(Data to examine):

****************

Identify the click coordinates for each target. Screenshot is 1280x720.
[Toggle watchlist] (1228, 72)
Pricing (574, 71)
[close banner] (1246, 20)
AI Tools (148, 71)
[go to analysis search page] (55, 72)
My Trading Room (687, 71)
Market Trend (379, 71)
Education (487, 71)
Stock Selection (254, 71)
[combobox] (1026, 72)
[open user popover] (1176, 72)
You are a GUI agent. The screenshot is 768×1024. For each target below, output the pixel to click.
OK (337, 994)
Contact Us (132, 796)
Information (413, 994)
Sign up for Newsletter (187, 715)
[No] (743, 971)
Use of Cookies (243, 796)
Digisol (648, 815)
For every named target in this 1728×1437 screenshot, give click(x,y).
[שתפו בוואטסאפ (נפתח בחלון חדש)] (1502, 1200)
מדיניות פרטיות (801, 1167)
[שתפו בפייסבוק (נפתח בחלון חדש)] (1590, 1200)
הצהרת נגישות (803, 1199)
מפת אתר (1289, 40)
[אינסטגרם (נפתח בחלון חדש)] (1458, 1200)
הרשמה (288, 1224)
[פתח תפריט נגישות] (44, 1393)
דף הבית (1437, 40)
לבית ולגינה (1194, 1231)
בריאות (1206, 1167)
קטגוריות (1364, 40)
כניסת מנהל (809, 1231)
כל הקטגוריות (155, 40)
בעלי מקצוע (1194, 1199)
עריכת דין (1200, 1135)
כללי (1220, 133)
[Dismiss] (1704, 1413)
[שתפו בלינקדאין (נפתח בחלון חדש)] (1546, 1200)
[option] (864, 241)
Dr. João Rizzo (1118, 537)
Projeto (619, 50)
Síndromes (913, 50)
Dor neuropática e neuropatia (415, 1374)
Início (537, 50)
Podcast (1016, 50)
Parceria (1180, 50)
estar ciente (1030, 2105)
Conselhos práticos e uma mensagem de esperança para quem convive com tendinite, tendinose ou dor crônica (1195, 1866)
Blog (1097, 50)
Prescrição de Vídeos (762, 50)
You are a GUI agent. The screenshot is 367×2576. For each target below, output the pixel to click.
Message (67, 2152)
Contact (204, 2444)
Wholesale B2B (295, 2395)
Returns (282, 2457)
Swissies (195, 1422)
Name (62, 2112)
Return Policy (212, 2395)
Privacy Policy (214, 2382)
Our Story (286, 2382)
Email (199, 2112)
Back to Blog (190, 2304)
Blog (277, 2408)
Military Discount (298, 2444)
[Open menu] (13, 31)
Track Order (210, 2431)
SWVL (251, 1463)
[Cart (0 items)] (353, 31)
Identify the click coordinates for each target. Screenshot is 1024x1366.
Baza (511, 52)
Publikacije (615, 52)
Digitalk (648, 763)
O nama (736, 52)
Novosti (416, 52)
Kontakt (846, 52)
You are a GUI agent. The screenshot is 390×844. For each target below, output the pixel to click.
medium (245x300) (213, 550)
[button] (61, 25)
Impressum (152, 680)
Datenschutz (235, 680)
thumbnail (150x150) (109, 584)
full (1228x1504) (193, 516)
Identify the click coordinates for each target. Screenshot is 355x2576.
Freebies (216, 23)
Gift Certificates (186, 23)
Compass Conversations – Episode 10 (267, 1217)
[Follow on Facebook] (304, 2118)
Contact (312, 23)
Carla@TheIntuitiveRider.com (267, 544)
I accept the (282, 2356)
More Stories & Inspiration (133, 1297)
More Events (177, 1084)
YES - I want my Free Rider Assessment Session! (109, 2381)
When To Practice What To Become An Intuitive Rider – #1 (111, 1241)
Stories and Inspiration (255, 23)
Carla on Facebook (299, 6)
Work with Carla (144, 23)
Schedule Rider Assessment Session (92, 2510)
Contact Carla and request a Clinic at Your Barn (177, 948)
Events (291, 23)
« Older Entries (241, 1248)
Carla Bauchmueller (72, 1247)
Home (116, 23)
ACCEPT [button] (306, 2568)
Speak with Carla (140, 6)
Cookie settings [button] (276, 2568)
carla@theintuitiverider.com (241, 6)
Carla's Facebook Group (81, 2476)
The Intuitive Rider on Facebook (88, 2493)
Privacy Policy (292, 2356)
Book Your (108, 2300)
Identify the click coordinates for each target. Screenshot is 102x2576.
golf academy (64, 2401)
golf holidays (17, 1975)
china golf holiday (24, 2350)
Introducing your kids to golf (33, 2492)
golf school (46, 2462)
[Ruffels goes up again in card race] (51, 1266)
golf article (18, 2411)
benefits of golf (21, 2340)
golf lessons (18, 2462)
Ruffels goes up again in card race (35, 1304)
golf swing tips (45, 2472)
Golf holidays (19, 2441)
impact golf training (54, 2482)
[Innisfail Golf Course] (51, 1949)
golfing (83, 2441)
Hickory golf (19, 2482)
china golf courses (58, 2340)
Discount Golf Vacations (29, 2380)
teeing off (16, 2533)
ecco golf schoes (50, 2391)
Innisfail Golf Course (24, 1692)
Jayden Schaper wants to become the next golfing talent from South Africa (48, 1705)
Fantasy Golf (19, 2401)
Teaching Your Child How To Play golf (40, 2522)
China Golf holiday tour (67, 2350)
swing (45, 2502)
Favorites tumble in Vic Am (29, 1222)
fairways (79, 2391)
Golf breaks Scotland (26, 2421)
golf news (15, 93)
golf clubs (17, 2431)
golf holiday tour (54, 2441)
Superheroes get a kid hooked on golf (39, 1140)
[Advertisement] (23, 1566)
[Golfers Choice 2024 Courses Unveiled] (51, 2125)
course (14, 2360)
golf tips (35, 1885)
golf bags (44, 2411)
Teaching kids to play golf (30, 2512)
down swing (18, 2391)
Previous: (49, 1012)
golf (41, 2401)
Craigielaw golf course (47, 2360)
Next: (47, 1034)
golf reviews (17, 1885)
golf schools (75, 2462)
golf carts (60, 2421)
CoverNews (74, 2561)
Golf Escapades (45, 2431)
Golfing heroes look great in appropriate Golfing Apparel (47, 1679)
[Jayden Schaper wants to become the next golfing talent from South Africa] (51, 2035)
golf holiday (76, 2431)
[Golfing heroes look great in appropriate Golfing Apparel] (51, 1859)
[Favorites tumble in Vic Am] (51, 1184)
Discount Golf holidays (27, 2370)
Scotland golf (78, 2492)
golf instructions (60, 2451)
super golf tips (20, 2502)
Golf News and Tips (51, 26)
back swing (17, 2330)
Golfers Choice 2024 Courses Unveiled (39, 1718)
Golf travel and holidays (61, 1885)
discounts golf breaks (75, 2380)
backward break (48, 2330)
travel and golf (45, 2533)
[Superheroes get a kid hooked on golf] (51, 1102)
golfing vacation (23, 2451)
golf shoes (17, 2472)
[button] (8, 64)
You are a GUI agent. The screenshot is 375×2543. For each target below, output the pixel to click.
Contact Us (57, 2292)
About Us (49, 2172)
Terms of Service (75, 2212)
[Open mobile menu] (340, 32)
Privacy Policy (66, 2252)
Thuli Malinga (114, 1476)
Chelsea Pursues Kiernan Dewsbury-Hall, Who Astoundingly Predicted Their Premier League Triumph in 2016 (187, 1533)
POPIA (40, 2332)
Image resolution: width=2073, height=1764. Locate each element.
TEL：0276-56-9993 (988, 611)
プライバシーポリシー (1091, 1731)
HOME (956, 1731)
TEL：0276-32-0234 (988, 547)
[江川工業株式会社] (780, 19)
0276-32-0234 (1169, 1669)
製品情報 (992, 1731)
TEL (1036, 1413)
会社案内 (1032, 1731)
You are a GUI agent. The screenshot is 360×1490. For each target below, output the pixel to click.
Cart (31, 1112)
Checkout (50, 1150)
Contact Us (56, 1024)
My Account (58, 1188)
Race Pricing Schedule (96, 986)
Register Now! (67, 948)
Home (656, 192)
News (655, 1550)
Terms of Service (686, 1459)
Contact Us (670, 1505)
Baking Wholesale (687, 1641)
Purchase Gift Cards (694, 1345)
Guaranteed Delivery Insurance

****************

(What the exercise asks): Up to and including the line with "[open user popover] (1176, 72)", please return the records exactly, beginning from their first line.

(Answer to this task):
Identify the click coordinates for each target. Screenshot is 1280x720.
[Toggle watchlist] (1228, 72)
Pricing (574, 71)
[close banner] (1246, 20)
AI Tools (148, 71)
[go to analysis search page] (55, 72)
My Trading Room (687, 71)
Market Trend (379, 71)
Education (487, 71)
Stock Selection (254, 71)
[combobox] (1026, 72)
[open user popover] (1176, 72)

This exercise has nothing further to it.